(EXTRACTED INFORMATION Opens)

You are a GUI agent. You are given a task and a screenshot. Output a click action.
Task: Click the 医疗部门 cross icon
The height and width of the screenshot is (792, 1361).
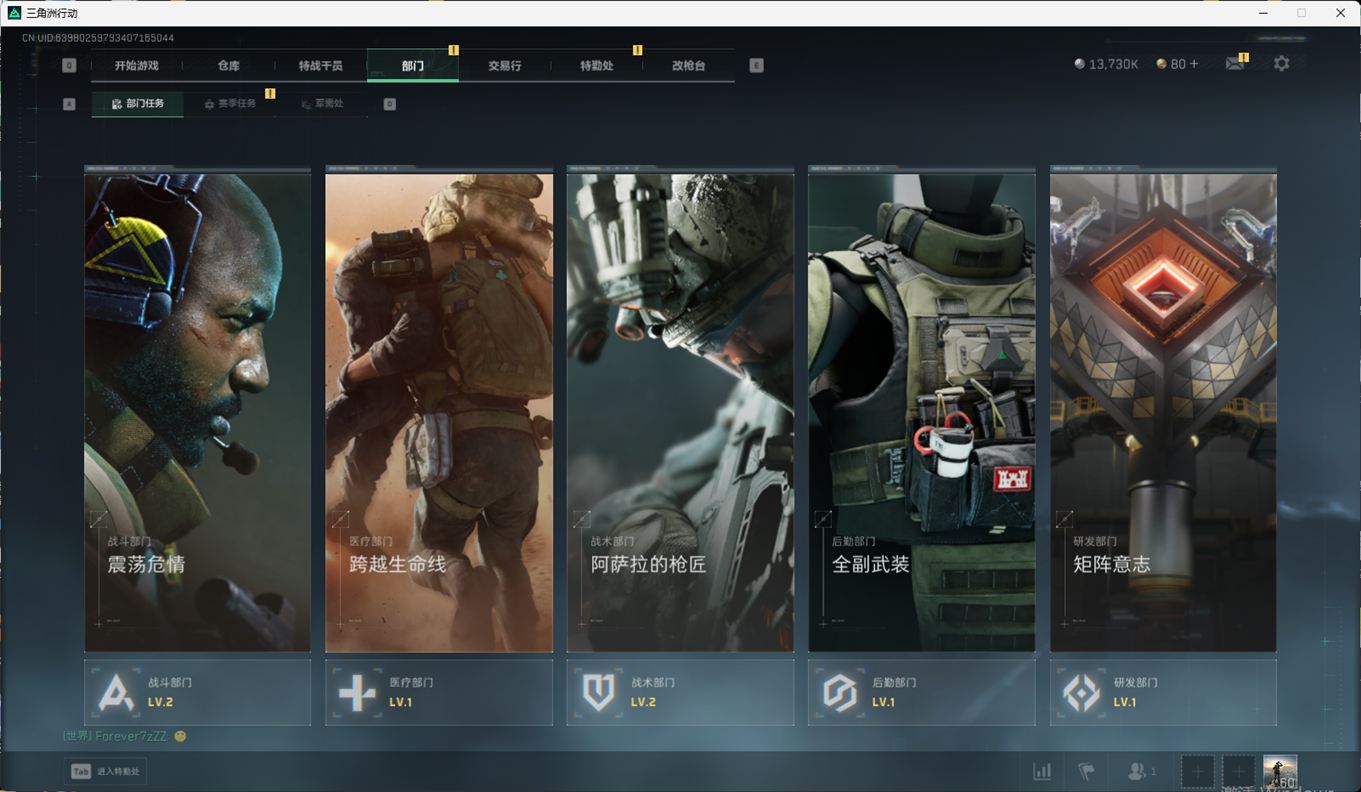pos(357,692)
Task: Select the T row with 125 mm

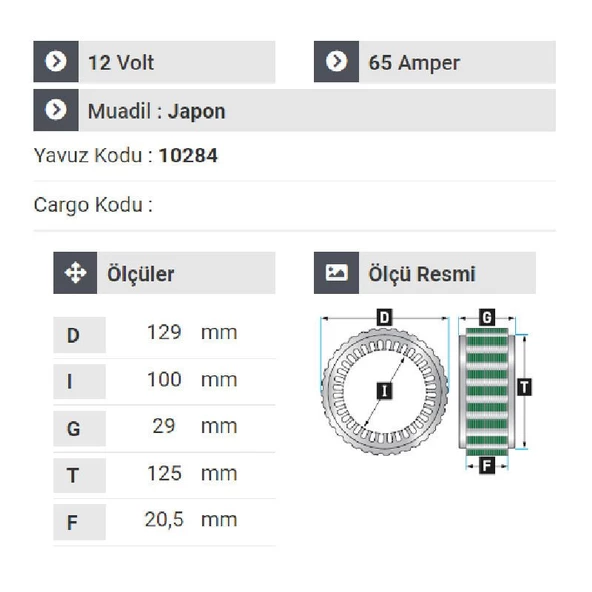Action: [164, 475]
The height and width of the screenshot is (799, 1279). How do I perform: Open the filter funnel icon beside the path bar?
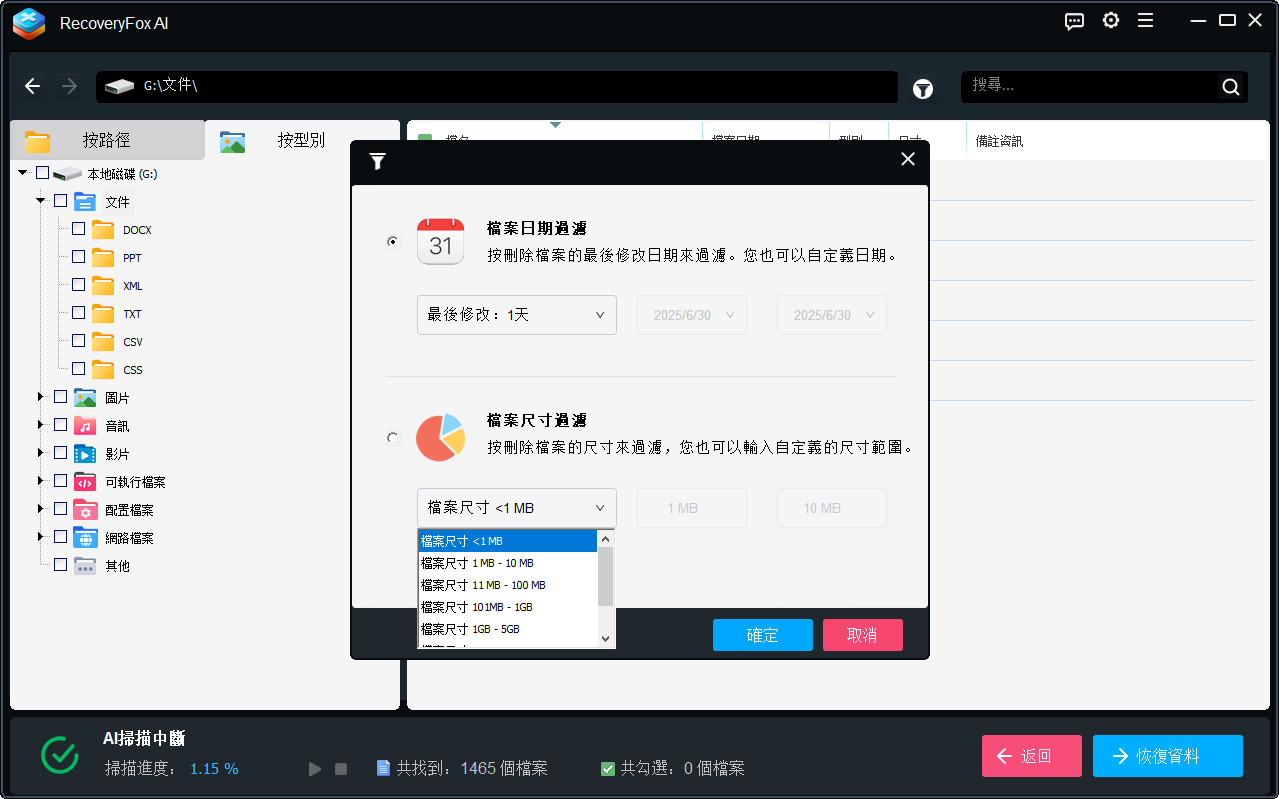pyautogui.click(x=922, y=89)
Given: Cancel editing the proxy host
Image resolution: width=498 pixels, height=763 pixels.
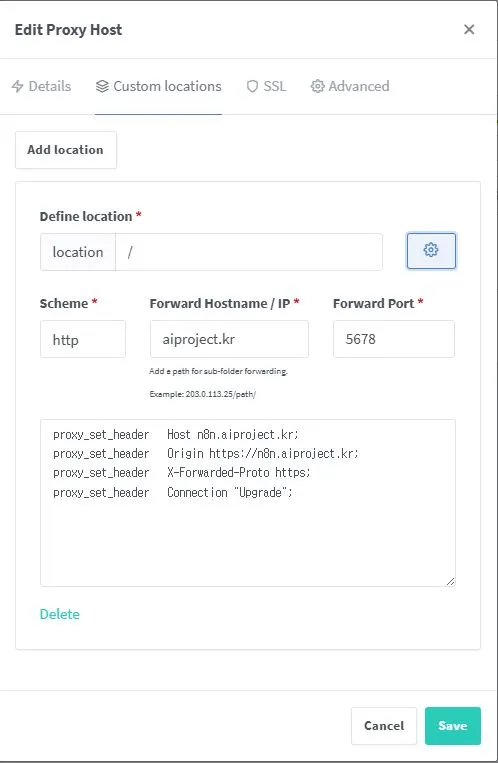Looking at the screenshot, I should pos(384,726).
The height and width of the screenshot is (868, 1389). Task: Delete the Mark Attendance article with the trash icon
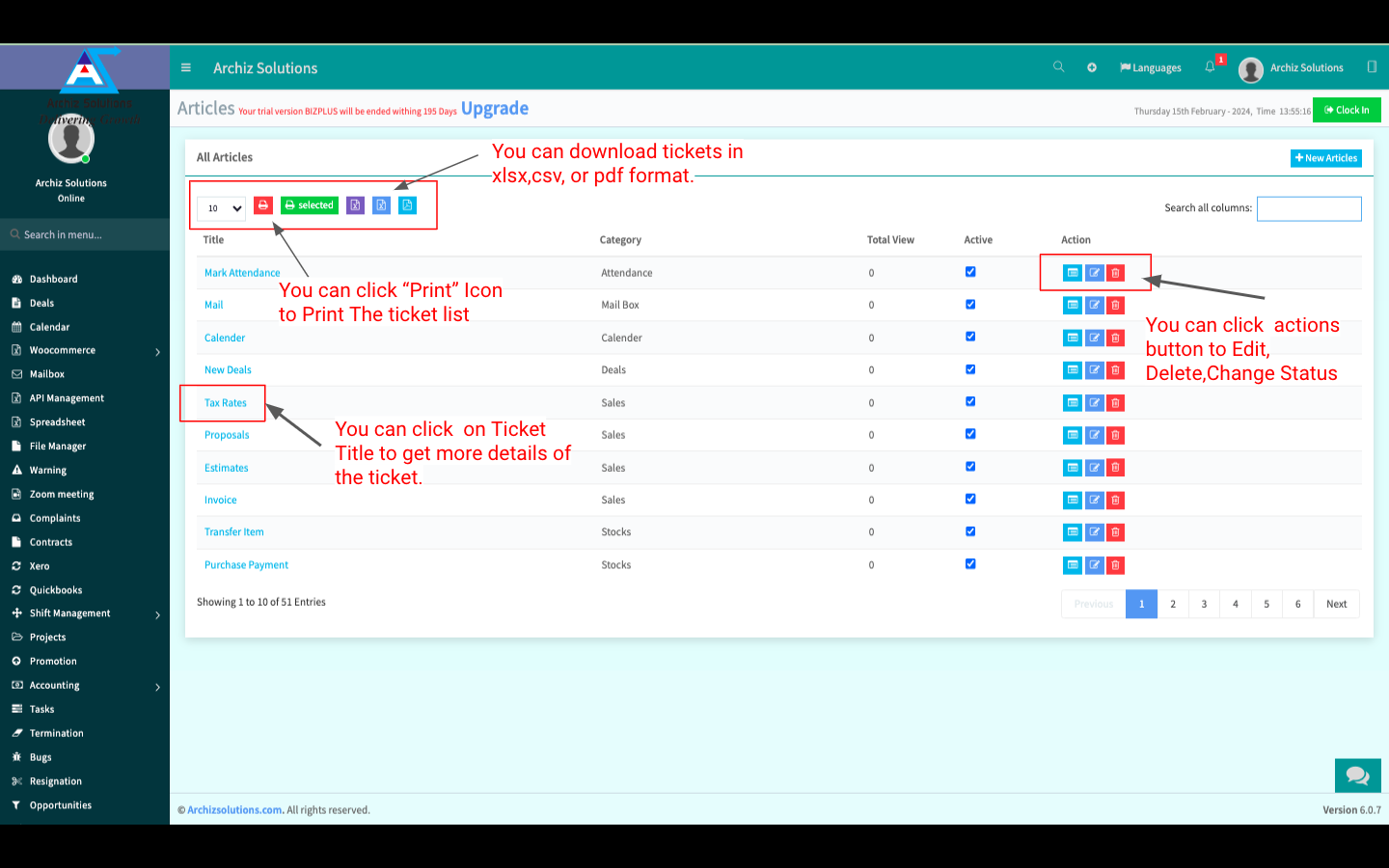coord(1116,273)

(EXTRACTED INFORMATION Closes)

TASK PROMPT
Exactly the lines from the one containing "The height and width of the screenshot is (868, 1389)." through the last line of the data above should be output, both ends included, with every picture left out.

EXERCISE RESPONSE
The height and width of the screenshot is (868, 1389). Task: Delete the Mark Attendance article with the trash icon
coord(1116,273)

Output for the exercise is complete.